Abstract

Prevalence of immune-mediated glomerulonephritis has increased in preclinical toxicity studies, with more frequent use of biotherapeutic agents (especially antigenic humanized molecules) and antisense oligonucleotide (ASO) therapies. Immune complex disease affects a small number of study monkeys, often correlates with antidrug antibody (ADA) titers, and occurs at a dose that favors immune complex formation or impedes clearance. While preclinical glomerulonephritis often fails to correlate with evidence of glomerular or vascular injury in human clinical trials and is not considered predictive, additional animal investigative immunohistochemical work may be performed to substantiate evidence for immune complex pathogenesis.

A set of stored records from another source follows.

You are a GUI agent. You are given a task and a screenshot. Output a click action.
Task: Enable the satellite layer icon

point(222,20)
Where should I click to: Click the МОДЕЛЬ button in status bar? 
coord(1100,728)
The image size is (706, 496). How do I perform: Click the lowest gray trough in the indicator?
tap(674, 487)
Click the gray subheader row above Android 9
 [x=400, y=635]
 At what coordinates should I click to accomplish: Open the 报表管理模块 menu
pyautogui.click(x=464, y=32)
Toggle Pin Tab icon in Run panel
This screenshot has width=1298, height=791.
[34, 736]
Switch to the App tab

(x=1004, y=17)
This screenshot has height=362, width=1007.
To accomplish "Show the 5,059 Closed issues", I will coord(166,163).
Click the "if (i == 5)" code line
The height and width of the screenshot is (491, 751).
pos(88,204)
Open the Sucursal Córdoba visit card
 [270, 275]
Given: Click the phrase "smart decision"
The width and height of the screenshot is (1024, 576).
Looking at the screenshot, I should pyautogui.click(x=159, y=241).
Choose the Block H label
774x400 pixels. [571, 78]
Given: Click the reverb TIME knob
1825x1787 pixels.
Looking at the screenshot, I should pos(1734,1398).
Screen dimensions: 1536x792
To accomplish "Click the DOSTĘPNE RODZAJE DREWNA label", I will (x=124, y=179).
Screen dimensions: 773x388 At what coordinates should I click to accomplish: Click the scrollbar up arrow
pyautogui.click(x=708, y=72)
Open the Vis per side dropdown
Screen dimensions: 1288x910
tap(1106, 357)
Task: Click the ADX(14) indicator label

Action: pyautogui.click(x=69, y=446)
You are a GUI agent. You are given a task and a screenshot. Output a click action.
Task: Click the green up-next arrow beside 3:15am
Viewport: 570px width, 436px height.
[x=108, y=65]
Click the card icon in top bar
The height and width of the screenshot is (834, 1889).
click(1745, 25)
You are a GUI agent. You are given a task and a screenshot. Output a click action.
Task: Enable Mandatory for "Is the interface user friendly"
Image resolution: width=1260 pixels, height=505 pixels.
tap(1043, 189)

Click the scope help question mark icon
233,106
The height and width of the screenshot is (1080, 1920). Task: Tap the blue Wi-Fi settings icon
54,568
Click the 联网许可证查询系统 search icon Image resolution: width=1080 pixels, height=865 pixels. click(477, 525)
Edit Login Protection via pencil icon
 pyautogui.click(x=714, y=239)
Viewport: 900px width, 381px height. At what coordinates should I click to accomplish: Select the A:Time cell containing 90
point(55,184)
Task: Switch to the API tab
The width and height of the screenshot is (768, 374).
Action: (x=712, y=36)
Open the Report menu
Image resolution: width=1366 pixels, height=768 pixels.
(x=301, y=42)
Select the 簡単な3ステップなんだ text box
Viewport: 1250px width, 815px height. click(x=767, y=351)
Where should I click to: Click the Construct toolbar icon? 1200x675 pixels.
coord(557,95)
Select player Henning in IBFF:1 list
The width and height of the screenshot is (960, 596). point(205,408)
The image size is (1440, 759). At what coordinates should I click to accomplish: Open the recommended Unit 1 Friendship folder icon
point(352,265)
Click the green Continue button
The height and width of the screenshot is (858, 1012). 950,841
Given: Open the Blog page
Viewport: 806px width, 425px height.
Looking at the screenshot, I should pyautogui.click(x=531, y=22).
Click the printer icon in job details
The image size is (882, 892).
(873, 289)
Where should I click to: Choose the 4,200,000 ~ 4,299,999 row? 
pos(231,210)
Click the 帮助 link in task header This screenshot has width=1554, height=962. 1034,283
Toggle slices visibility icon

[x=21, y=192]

While ADA is most commonly encountered as a predisposing factor with biotherapeutic agents, complement activation may occur without circulating complexes, and other mechanisms of non-ADA immune-mediated glomerulonephritis have been observed including nonendogenous immune aggregates and immunoregulatory pharmacology. Although glomerulonephritis associated with oligonucleotide therapies has been noted occasionally in preclinical studies and more rarely with human patients, pathophysiologic mechanisms involved appear to be different between species and preclinical cases are not considered predictive for humans. ADA is not involved in oligonucleotide-associated cases, and complement fixation plays a more important role in monkeys. Recent screening of ASOs for proinflammatory activity appears to have decreased glomerulonephritis incidence preclinically.